Kazakhstan and Kyrgyzstan are having another argument over cargo crossing their shared border, even though both, as members of a Russia-led free trade bloc, are supposed to enjoy the friction-free movement of goods.
Obstructions on the frontier impede trade flows not only within the Eurasian Economic Union (EAEU), but also for goods heading west out of China.
The verbal sparring began after Kyrgyzstan accused Kazakhstan last week of violating EAEU regulations with checks on goods crossing the border.
Officers from Kazakhstan’s State Revenues Committee were carrying out checks running “contrary to the main principles and standards of the EAEU treaty,” Kyrgyzstan’s Economy Ministry said on June 8, after officials visited two border crossings.
A fiscal body from Kazakhstan conducting tax inspections on cargos crossing the border in the free trade zone was in breach of Article 25 of the union treaty, Bishkek huffed.
Kazakhstan’s government shot back with a denial that it was doing any such thing.
“On the border with EAEU countries only border and export control is being conducted, which does not contradict the principles and standards of the EAEU treaty, nor national legislation,” Kazakhstan’s Finance Ministry riposted on June 10.
Kyrgyzstan’s government pointed to discrepancies in data supplied by Kazakhstan’s border service and its revenues committee as evidence of bad faith. Some statistics showed it taking five minutes to check one lorryload of goods passing from Kyrgyzstan to Kazakhstan, while other data showed it taking 15-20 minutes, the ministry said.
This discrepancy was evidence “that the data supplied by the Kazakhstani side is incorrect and gives rise to doubts, and is furthermore viewed as falsification, with the aim of discrediting Kyrgyzstani exporters,” it said.
This is not the first time Kazakhstan’s customs service has been accused of cooking the books.
In February, none other than President Kassym-Jomart Tokayev highlighted the huge disparity between statistics from Kazakhstan’s customs service and Chinese customs bodies, running into billions of dollars every year, as he ordered an end to smuggling on the Sino-Kazakh border.
Last year alone, the discrepancy was over $7 billion, which is presumed to have vanished through smuggling on the Kazakh side of the border.

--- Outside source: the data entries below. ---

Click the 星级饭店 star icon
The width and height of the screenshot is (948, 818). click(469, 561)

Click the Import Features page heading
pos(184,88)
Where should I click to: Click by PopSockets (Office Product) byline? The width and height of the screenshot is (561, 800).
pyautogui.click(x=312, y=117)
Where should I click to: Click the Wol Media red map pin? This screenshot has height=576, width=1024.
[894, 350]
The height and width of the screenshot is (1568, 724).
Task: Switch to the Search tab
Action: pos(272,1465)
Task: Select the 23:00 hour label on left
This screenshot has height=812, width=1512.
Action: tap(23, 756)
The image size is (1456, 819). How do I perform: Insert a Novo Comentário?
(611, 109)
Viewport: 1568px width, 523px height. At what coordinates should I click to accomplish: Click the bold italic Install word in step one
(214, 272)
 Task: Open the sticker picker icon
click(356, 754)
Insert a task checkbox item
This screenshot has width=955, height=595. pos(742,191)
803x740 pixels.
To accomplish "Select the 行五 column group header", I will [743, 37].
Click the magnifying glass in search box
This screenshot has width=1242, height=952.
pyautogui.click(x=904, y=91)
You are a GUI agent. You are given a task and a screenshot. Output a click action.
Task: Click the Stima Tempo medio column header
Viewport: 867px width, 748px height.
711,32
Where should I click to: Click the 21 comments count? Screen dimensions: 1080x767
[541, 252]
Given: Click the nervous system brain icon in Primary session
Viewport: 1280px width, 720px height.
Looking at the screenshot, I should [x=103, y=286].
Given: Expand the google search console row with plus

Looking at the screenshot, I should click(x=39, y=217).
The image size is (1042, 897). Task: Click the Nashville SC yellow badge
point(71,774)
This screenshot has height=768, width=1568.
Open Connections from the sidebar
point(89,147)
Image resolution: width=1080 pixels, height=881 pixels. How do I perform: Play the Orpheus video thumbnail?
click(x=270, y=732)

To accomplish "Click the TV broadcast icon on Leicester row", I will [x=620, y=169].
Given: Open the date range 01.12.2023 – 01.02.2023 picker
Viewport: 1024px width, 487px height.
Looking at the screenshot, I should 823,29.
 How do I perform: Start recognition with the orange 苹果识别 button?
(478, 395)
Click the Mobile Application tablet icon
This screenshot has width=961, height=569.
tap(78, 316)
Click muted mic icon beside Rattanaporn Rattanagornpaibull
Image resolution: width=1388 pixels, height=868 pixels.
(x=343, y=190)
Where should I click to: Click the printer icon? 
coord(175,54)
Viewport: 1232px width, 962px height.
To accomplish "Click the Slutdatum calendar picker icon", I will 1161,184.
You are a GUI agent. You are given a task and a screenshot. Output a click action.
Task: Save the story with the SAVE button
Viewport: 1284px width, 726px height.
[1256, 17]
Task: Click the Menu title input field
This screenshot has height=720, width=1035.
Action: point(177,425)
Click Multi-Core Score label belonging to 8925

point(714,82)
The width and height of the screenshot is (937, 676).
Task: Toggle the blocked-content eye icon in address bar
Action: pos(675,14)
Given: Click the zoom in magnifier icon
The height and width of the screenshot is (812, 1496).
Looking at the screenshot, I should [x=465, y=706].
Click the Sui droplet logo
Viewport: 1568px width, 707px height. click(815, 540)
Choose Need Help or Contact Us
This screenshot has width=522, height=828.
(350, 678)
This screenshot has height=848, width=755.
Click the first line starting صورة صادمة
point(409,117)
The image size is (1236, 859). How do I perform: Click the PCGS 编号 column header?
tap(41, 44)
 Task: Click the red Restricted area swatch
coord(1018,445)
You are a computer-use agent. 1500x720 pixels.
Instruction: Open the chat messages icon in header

Kazakhstan’s official data showed its trade with China stood at $18.1 billion in 2021, while Chinese customs data put it at $25.2 billion.
Last year was no exception. The disparity was $5.7 billion in 2020 and $7.6 billion in 2019.
But Kyrgyzstan is no angel when it comes to customs data reporting, either. An investigation published in February by Kyrgyz news site Kaktus found a discrepancy of $60 billion between statistics presented by Kyrgyz officials and those published by China in the period 2001-2020.
This is just the latest spat between Bishkek and Nur-Sultan over logjams despite their membership – along with Russia, Belarus and Armenia – in the EAEU. Long lines of trucks at the shared border have been a recurring problem since 2017, when Kazakhstan first instituted a bolstered inspection regime for heavy-duty vehicles.
Embarrassingly, in May Kazakh media reported long queues of both individuals and lorries carrying cargo at the main checkpoint between the two countries during a visit by Tokayev to Bishkek to meet his Kyrgyz counterpart Sadyr Japarov.
That came two weeks after boasts from Kazakhstan’s government about how the reconstruction of that crossing, completed in 2021, had more than doubled the flow of trucks and quadrupled its capacity for individuals to cross.